Some might view collabs as a modern invention. Think brand x creator, product drop x hype cycle, two logos, one shared Instagram post, but they’ve always been there. In fact, advertising as we know it today was built on collabs.
Before social media we had newspaper editors. Before GEO targeting we had billboard locations. Before analytics we had foot traffic, word of mouth, and the playground test. Even the earliest print advertising wasn’t about “expressing a brand”. It was about working with:
- The physical constraints of the page
- The reading habits of the audience
- The social class of the publication
- The cultural codes of the time
A Victorian soap ad didn’t succeed because the copy was good (though it would obviously help). It succeeded because newspapers were trusted, hygiene was becoming a social worry, and the ad lived amongst content people already believed. The medium wasn’t neutral. It was the collaborator.
And then there are those collaborations we grudgingly accommodate: budgets, timelines, formats, platforms, legal. We treat them like enemies. But constraints aren’t the opposite of creativity. They set the parameters, the rules, the canvas. The six-second format forces clarity, the character limit forces prioritisation, the small budget forces actual thinking. Creativity thrives on constraints. After all, we all know that diamonds are formed under pressure.

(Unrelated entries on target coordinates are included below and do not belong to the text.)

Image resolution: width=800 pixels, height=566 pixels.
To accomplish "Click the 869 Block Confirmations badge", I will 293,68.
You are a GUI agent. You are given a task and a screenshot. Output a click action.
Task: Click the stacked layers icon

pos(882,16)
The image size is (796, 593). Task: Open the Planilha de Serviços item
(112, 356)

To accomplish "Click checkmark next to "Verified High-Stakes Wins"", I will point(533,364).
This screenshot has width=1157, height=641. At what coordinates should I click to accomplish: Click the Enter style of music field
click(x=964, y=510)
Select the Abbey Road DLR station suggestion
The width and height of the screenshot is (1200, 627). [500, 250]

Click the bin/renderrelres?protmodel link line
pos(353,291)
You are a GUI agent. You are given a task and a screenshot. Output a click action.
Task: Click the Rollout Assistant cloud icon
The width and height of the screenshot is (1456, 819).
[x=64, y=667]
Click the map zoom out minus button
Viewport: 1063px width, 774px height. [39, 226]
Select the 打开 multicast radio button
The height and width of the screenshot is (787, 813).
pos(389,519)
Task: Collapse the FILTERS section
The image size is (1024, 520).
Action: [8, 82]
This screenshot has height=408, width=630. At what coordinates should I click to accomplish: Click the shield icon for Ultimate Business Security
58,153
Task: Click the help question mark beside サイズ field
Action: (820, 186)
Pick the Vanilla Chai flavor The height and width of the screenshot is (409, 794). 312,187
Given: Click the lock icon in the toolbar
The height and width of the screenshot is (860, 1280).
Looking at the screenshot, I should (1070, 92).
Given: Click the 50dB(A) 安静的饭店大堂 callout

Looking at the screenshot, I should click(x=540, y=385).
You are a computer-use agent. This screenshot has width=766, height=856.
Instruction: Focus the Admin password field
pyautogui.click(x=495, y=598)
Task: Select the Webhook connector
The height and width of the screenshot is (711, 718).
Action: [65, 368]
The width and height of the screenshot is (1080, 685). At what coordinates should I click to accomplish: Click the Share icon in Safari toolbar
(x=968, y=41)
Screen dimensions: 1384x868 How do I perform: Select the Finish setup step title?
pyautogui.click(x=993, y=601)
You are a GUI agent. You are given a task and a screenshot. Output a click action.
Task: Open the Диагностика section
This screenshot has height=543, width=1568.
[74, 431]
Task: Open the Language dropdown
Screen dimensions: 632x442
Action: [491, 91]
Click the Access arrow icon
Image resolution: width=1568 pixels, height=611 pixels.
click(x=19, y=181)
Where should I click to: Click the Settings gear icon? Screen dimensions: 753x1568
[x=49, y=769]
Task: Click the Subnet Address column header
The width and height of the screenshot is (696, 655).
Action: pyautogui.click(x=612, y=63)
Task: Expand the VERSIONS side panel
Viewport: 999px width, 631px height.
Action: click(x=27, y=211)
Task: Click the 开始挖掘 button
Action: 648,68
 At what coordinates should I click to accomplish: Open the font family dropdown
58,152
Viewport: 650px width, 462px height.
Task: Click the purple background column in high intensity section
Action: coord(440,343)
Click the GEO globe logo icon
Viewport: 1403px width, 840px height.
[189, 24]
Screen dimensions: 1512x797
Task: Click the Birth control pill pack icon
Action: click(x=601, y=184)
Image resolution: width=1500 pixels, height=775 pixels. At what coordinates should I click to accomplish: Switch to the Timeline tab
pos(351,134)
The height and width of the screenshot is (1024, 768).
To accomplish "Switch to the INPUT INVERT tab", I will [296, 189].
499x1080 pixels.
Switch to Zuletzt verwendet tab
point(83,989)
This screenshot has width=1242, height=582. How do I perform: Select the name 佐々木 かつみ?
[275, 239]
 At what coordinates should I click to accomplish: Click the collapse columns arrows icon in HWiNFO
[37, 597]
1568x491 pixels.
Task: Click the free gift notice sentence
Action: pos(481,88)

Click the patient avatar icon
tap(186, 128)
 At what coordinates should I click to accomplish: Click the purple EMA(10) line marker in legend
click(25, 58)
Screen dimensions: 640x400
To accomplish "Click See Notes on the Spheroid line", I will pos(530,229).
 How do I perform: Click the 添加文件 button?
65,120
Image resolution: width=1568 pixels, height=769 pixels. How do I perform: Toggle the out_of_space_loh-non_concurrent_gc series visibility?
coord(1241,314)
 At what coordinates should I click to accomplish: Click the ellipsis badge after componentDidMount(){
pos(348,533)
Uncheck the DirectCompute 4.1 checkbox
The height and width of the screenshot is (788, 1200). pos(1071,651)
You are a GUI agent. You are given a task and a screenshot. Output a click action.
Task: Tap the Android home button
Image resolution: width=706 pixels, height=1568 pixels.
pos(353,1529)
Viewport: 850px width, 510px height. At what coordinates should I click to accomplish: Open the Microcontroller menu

But we can also get those collaborations wrong. We can find ourselves partnering with those who don’t share our values. We can get our timing and channels all mixed up, missing our audience, diluting the message. Luck plays a part too. The creative hook for a recent DM piece we did for The Royal Scots Club featured redacted text – about 24 hours before the Epstein files (well, some of them) were released. Even at this early stage we can't say if that was a lucky or unlucky break. But people are talking about it, and people are joining the Club. And yes, the right kind of people.
Creativity is never just about the idea. It’s about the relationship between the idea and the world it lives in. But these days, collaborations involve many more influential parties.
Is the algorithm becoming your most important creative partner?
Time to talk about the collaborator everyone forgets to invite to the brainstorm, but who now runs the meeting. Enter…the algorithm. A social campaign doesn’t succeed purely because the idea is good, it succeeds because the idea is clear to the algorithm. The algorithm decides:
- What gets seen
- Who gets to see it
- In what order it is shown
- In what context
- Next to which random video of a guy popping pimples (or whatever your particular vice might be).
Which means every piece of creative today has an invisible co-author: A recommendation engine trained on human behaviour and mild chaos. Creators and advertisers alike think they’re making content for people. Which is true, but that content is filtered first through machines.
And this is where it gets interesting. It’s no longer a straight pairing. It’s no longer brand & audience. It’s now the perfect alignment of brand & algorithm & culture. Three unstoppable, everchanging forces, to deliver one outcome.
The algorithm actively shapes tone, length, pacing, format and even humour. It rewards behaviours, kills others, and slowly trains everyone to make the same kind of thing while insisting they’re being original. Best practice be damned! We are not publishing into culture anymore. We’re publishing into machines that actively rewrite culture in real time. And it’s happening quicker than most can keep up with.
So, whether you choose to invite the machines into your next brainstorm. Know that they are already in the room, they have opinions, and they will take a seat at the table.
Advertising as we know it today, was built on collabs that still prove a winning formula. None of us can work without collaboration in some shape or form. You can’t be your own audience, your own platform, your own culture, your own system. So, let’s say we don’t create ideas. Let’s say we eloquently design collabs. Not the obvious ones. The OG ones. The ones between brands and people, ideas and systems, messages and moments, creativity and constraints. The ones that really matter.